SOURCE EXTRACT
== Segment start ==

A woman wearing sunglasses, whose face is out of frame, looks down at her phone screen. On the screen, she has the Safari app open

A woman looks at her phone screen. When choosing what headlines to interact with, our brains will often pick opinion pieces over reported articles with more ambiguity

On Danish television recently, a conspiracy theorist named Michael Kastis was describing what he believed to be Bill Gates’ ghostly connections to the global vaccine industry. His audience, a friendly journalist named Mads Ellesøe, interrupted him.

“Where does that come from, I ask stupidly? Do we know this?”

Michael grabbed a printed article dotted with yellow markups.

“Washington Times … April 2, 2020 …”

“It says ‘opinion’ here,” said Ellesøe. “So it’s a column.”

“Then it doesn’t count?” asked Kastis, looking confused.

His misunderstanding took place in a documentary exploring the rising number of people who follow conspiracies that aired on Danish public television in the fall, the title of which roughly translates to “The Conspiracy Theorists Have the Floor.”  But the problem with recognizing trustworthy articles solid enough to build a worldview on runs much deeper and concerns the wider public. We in the news industry shouldn’t be surprised. By flooding the internet with opinions, we’ve helped muddy the waters around the only product that makes us uniquely useful to people: reported journalism.

Distinguishing research-based journalism from opinion is not a trivial task. When University of Texas at Austin researched the perception of ordinary internet denizens, an abysmal 13 percent noticed an “opinion” tag. The project concluded that “overall, people did not notice the labels. In fact, what label people remembered had little bearing on what label they were shown.”

Journalists might argue that the tone of the writing should make an opinion piece easily recognizable from a properly reported news article. Not really. As someone who spent years teaching and editing journalistic writing, I guarantee you that an average college student will not easily distinguish an explanatory article written in a personal tone from an opinion piece that uses quotes and numbers to power its claim. Even journalists would have a hard time distinguishing the two when skimming news sources online.

Which is another factor we tend to forget: Casual readers of online news — meaning most people — will typically encounter an article while scrolling on a social media site. They will browse headlines, occasionally clicking on one to half-scan the text. Thirty seconds later, they probably won’t even remember which news site they had visited.

When choosing what headlines to interact with, our brains will often pick opinion pieces over reported articles with more ambiguity. Opinion pieces differ from news by their level of conviction and emotional appeal, both of which fuel social media virality. It is much easier to punch up a headline when pushing a claim than when pursuing some complicated matter through reporting.

== Segment end ==

REQUIREMENT
Reproduce everything from "A woman wearing" down to "Ellesøe, interrupted him." in the article about opinion pieces and reported journalism, keeping every word and punctuation mark unchanged.

GIVEN DATA
== Segment start ==

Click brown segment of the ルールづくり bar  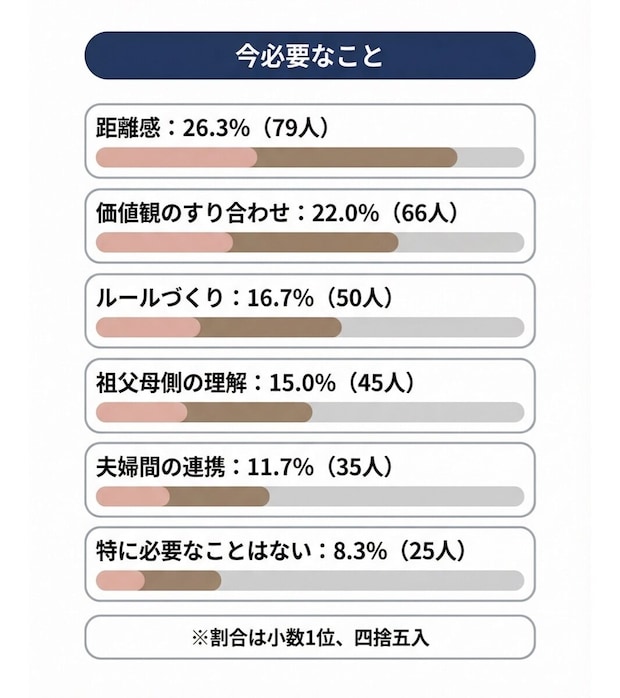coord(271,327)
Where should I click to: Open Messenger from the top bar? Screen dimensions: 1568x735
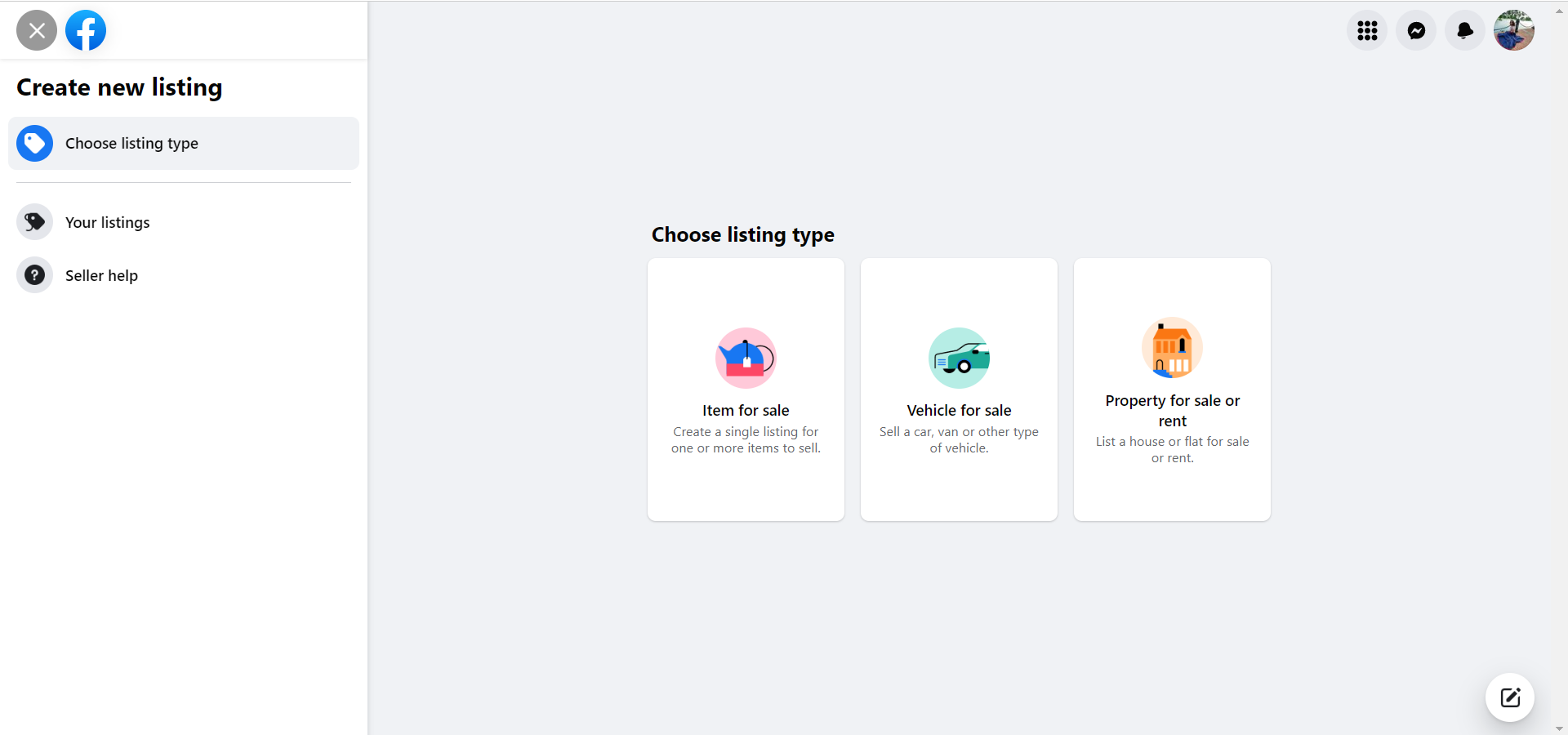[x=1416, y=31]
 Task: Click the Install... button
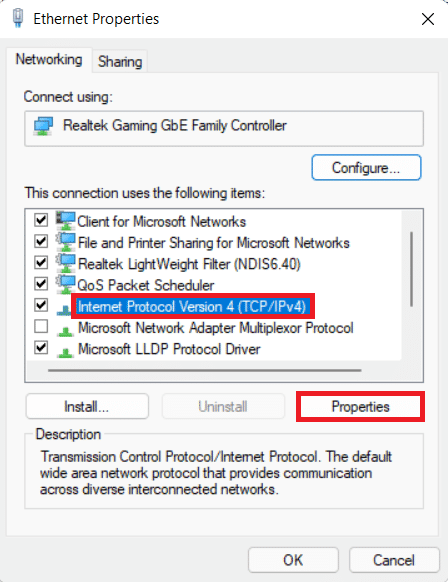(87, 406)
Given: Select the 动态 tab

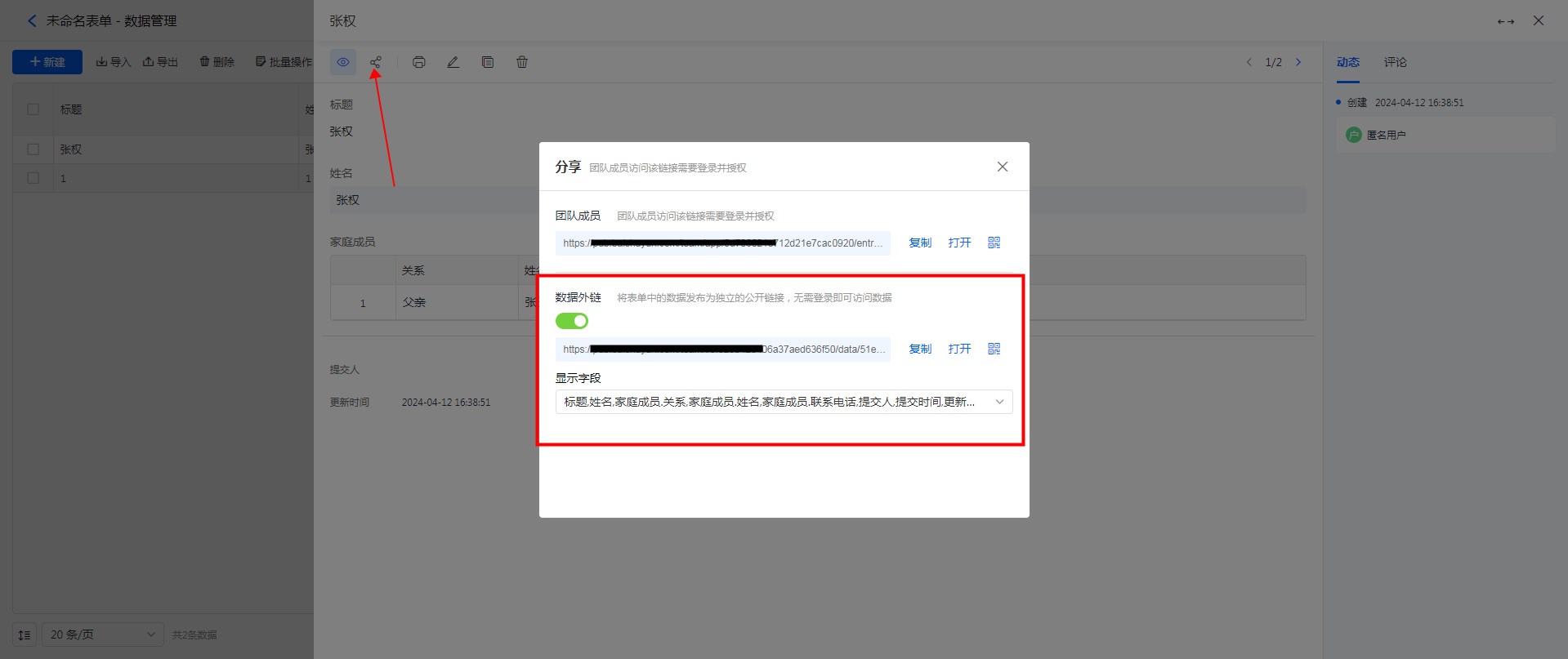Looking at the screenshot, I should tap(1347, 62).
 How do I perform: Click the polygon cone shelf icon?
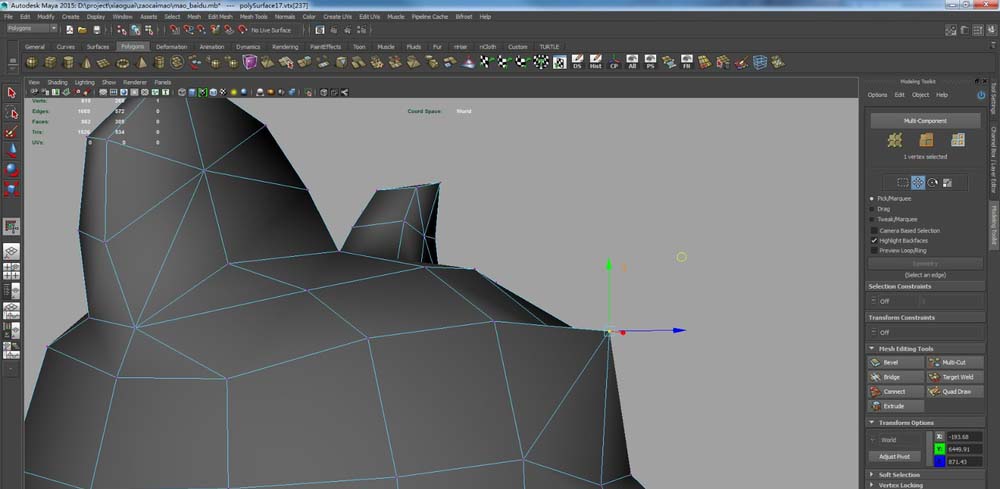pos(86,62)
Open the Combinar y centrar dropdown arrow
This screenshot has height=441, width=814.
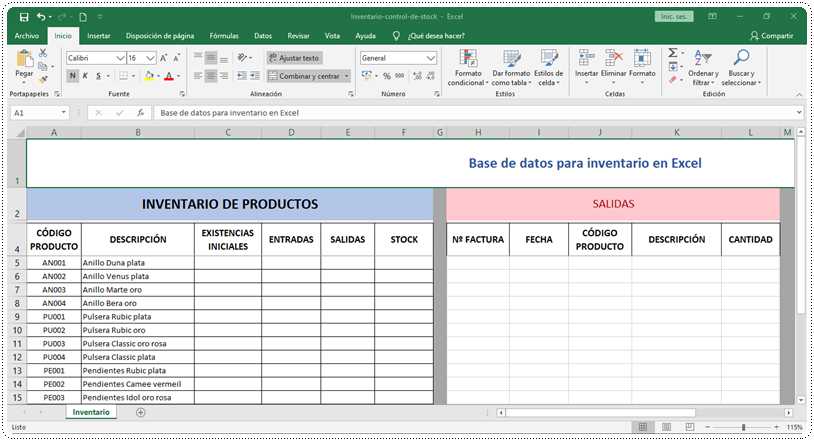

== Segment end ==

YOUR RESPONSE
A woman wearing sunglasses, whose face is out of frame, looks down at her phone screen. On the screen, she has the Safari app open

A woman looks at her phone screen. When choosing what headlines to interact with, our brains will often pick opinion pieces over reported articles with more ambiguity

On Danish television recently, a conspiracy theorist named Michael Kastis was describing what he believed to be Bill Gates’ ghostly connections to the global vaccine industry. His audience, a friendly journalist named Mads Ellesøe, interrupted him.